On February 18, 2020, the government of B.C. introduced its 2020 provincial budget. Included in the budget is a new exemption from the additional property transfer tax, commonly known as the "foreign buyers' tax", which will be available for qualifying Canadian-controlled limited partnerships. Though the specific language of the exemption will not be confirmed until the exemption becomes effective when passed through regulation at a later date, the expectation is that the new exemption will treat Canadian-controlled limited partnerships in a manner consistent with Canadian-controlled corporations, ensuring that the tax will apply consistently to those investors who choose to invest through Canadian-controlled limited partnerships as those who invest through Canadian-controlled corporations.
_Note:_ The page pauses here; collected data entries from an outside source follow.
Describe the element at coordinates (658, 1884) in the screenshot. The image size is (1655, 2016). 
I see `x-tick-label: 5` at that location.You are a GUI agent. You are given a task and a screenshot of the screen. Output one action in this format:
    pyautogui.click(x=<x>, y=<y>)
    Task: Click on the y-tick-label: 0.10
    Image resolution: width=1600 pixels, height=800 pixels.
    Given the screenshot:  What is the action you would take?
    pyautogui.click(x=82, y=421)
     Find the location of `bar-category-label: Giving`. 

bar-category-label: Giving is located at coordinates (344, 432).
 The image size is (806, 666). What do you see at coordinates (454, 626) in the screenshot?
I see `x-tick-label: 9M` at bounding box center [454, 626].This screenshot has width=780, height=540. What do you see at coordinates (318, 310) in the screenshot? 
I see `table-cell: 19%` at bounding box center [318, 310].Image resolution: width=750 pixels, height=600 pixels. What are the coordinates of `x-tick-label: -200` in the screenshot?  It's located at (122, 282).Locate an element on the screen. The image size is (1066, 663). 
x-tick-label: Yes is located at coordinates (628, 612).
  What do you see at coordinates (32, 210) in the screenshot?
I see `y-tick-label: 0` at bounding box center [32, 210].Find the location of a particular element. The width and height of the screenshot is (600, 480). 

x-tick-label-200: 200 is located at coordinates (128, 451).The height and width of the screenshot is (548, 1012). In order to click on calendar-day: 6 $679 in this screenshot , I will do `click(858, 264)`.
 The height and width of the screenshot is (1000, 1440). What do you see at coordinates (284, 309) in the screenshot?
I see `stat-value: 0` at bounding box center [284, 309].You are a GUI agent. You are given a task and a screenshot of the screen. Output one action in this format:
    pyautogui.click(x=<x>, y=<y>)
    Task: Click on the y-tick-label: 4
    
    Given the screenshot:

Under B.C.'s current property tax regime, purchasers of property in B.C. pay a property transfer tax based on the fair market value of the property being transferred. The tax rate is equal to 1% on the first $200,000 of the fair market value of the property, 2% on the portion of value up to and including $2,000,000, and 3% on the portion of the value greater than $2,000,000. For residential properties, a further 5% tax is charged on the portion of the fair market value greater than $3,000,000.

Purchasers are also required to pay an additional property transfer tax equal to 20% of the fair market value of such purchaser's proportionate share of the property purchased, in the following circumstances:

  • the property being purchased is residential property located within certain specified areas of B.C.: the Metro Vancouver Regional District, the Fraser Valley Regional District, and on Vancouver Island, the Capital Regional District capturing Victoria and the surrounding area and the Regional District of Nanaimo; and
  • the purchaser is a "foreign entity" (or "taxable trustee") as defined under the Property Transfer Tax Act (B.C.) (the "PTTA"), meaning, in the case of individuals, a non-Canadian citizen or non-permanent resident of Canada, or in the case of a corporation, a corporation that is not a Canadian-controlled corporation within the meaning of the Income Tax Act (Canada).

As partnerships are not mentioned in the definition of "foreign entity" under the PTTA, and absent any definitive statement from the B.C. government on the subject, it was unclear whether a Canadian-controlled limited partnership with a foreign investor holding a minority limited partner interest would nonetheless be subject to the additional 20% foreign buyers' tax on the purchase of residential property.

This uncertainty was concerning for developers hoping to attract foreign investment in real estate developments, as limited partnerships are a common and attractive form of investment vehicle, offering potential tax advantages as well as limited liability for investors.

The new exemption for qualifying limited partnerships should eliminate the uncertainty surrounding the tax treatment of partnerships with foreign minority partners, ensuring that new housing developments are treated similarly, regardless of whether the development is being undertaken by a Canadian-controlled corporation or Canadian-controlled limited partnership.

We will provide a further update on this exemption once the regulation bringing it into force is published in the B.C. Gazette.